To whom be honor and glory forever and ever. Amen.
Fathers… If you find yourself accused, read the brief commentary on the last and greatest of beatitudes: here.
* * *
Fathers… Are you accused? You can’t go to Confession? I’ll hear your Confession. And I’ll keep the Seal of Confession.
* * *
Just to be complete, here’s an example of the canon law on ecclesiastical superiors not hearing the confessions of their subjects:
Can. 985 The director and assistant director of novices, and the rector of a seminary or of any other institute of education, are not to hear the sacramental confessions of their students resident in the same house, unless in individual instances the students of their own accord request it.
The reason should be obvious.
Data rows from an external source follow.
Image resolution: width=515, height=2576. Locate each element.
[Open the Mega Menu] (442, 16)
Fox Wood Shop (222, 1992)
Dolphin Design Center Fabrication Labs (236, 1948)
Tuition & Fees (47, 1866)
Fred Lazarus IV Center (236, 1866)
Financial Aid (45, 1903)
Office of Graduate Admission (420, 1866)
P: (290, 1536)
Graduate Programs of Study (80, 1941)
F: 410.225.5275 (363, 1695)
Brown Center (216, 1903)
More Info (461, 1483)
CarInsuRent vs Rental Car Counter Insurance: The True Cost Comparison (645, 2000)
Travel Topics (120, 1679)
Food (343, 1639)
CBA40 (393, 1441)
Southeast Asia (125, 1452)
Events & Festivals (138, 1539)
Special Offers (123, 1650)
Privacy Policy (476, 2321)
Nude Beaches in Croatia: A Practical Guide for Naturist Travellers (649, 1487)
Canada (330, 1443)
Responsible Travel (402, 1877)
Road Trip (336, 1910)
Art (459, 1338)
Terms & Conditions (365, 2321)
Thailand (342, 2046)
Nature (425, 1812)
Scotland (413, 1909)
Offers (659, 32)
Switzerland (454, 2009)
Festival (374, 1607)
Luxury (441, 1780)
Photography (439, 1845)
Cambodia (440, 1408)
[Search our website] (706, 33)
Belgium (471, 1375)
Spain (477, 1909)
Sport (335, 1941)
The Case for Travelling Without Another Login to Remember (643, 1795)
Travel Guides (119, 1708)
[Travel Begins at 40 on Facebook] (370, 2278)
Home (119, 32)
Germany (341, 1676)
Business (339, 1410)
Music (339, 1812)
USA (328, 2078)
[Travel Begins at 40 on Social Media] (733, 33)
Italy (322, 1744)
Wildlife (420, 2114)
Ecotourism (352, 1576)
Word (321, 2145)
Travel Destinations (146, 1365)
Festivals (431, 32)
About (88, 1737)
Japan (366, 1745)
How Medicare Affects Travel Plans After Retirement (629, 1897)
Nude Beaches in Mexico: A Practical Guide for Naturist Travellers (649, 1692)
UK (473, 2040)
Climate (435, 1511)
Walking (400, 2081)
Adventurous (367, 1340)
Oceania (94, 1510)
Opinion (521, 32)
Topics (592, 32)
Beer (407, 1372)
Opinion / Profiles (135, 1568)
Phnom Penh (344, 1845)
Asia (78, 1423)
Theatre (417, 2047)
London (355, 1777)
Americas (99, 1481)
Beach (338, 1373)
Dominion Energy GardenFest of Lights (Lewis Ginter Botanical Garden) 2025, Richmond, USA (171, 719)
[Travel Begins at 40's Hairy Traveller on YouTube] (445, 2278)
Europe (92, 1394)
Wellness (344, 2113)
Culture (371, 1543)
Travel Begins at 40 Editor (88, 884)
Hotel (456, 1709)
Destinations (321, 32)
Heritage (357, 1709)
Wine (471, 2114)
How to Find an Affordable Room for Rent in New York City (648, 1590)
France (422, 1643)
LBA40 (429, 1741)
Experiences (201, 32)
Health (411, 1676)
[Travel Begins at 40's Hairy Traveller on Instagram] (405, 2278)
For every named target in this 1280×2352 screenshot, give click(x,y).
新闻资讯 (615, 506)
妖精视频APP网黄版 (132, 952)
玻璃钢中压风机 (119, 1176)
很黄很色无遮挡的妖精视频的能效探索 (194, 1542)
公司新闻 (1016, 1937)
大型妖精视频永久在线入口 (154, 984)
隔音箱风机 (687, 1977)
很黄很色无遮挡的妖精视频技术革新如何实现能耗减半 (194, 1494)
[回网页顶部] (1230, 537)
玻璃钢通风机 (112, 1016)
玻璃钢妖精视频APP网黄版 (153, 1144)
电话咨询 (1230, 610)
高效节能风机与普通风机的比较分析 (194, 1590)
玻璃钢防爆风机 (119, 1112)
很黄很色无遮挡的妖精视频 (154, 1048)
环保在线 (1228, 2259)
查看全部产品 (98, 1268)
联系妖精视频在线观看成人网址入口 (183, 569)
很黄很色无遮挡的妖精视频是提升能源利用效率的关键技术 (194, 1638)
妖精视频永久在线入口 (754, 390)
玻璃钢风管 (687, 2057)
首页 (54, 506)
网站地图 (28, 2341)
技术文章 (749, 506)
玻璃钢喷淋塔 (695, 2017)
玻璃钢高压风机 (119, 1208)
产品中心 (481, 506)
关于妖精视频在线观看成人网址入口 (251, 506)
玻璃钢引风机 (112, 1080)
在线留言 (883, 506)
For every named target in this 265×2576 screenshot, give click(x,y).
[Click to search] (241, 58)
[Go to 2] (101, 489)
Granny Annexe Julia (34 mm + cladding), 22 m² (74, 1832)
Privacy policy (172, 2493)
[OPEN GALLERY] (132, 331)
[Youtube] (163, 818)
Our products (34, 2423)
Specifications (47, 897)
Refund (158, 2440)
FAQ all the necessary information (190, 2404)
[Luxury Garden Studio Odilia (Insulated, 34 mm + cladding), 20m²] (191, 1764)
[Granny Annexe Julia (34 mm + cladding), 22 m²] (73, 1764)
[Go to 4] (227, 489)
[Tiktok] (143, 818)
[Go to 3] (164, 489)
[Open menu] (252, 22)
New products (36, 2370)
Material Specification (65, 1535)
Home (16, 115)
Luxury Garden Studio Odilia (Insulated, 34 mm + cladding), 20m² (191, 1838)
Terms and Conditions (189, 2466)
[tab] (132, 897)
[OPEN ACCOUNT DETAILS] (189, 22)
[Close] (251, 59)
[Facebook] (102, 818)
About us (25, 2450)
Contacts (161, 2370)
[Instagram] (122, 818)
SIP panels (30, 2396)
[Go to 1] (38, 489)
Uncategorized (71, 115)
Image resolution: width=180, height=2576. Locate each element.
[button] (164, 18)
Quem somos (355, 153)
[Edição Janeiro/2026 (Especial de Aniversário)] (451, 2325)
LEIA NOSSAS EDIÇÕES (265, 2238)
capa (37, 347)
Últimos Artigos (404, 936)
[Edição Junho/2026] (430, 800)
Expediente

It is difficult, humanly speaking, to be absolutely uninfluenced by a confession, even subconsciously. But one is not to break the seal of confession. One cannot act on what one hears in confession. By analogy, this would apply to bishops in regard to their hearing the confessions of their own priests. It does not apply to priests hearing the confessions of other priests.
* * *
Again, just to repeat for the umpteenth gazillionth time: The reason to advocate for due process for priests, for the old “innocent until proven guilty” thing, is not just to promote justice, but to protect true victims. When people finally get sick of innocent priests being accused — and they will get fed up — it is then that all victims, including true victims, will not be taken seriously. And that would be bad, wouldn’t it? Yes, very bad indeed.